Overall, grazing and artificial mowing can reduce the erosion of fine‐grained soils, making salt marshes more resilient to erosion. However, soil compaction by cattle simultaneously lowers the elevation of a marsh. This may impair their ability to keep up with sea-level rise.
Hence, to effectively manage salt marshes for coastal protection, the study recommends moderate or rotational livestock grazing, avoiding high intensity grazing in sediment‐poor systems sensitive to sea‐level rise as well as investigating measures to preserve small grazers. This way, salt marshes can be managed effectively to enhance their coastal protection function.

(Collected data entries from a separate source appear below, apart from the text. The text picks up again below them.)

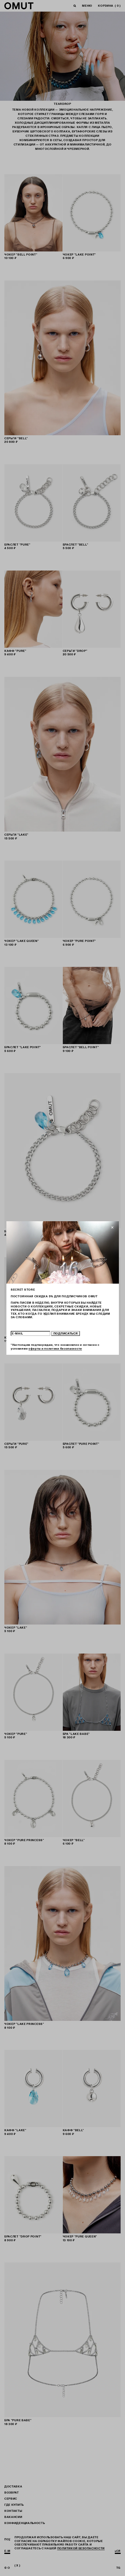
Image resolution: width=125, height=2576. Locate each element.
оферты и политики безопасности (55, 1348)
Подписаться (65, 1333)
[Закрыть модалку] (112, 1228)
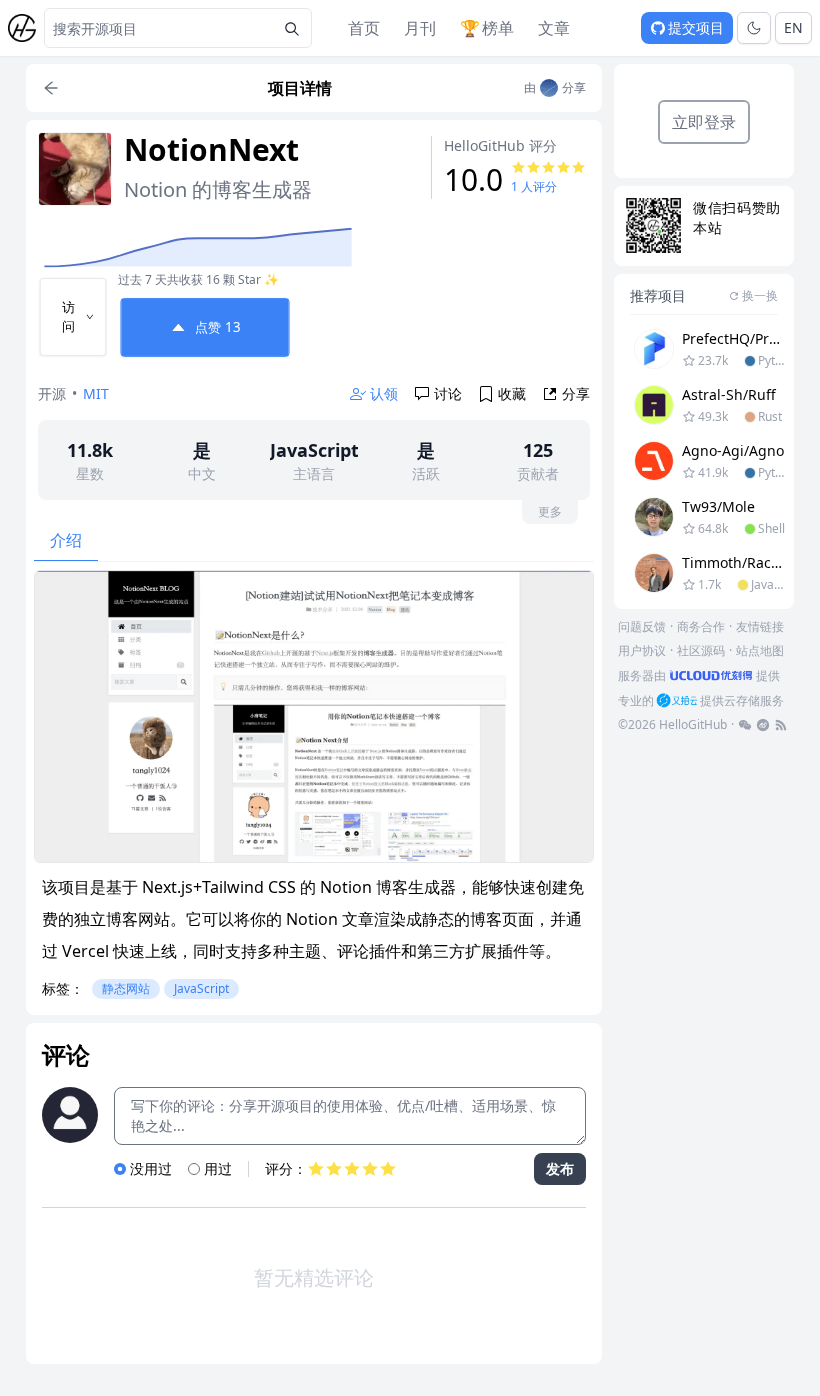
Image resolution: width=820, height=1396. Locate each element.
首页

This study is the result of a collaboration between the University of Groningen and the Royal Netherlands Institute for Sea Research (NIOZ). This work is part of the Perspectief Research Programme ‘All‐Risk’, project number P15‐21 B1, which is co‐financed by NWO Domain Applied and Engineering Sciences, in collaboration with the Dutch Ministry of Infrastructure and Water Management (RWS), Deltares, STOWA, the regional water authority Noorderzijlvest, the regional water authority Vechtstromen, It Fryske Gea, HKV consultants, Natuurmonumenten and the waterboard HHNK.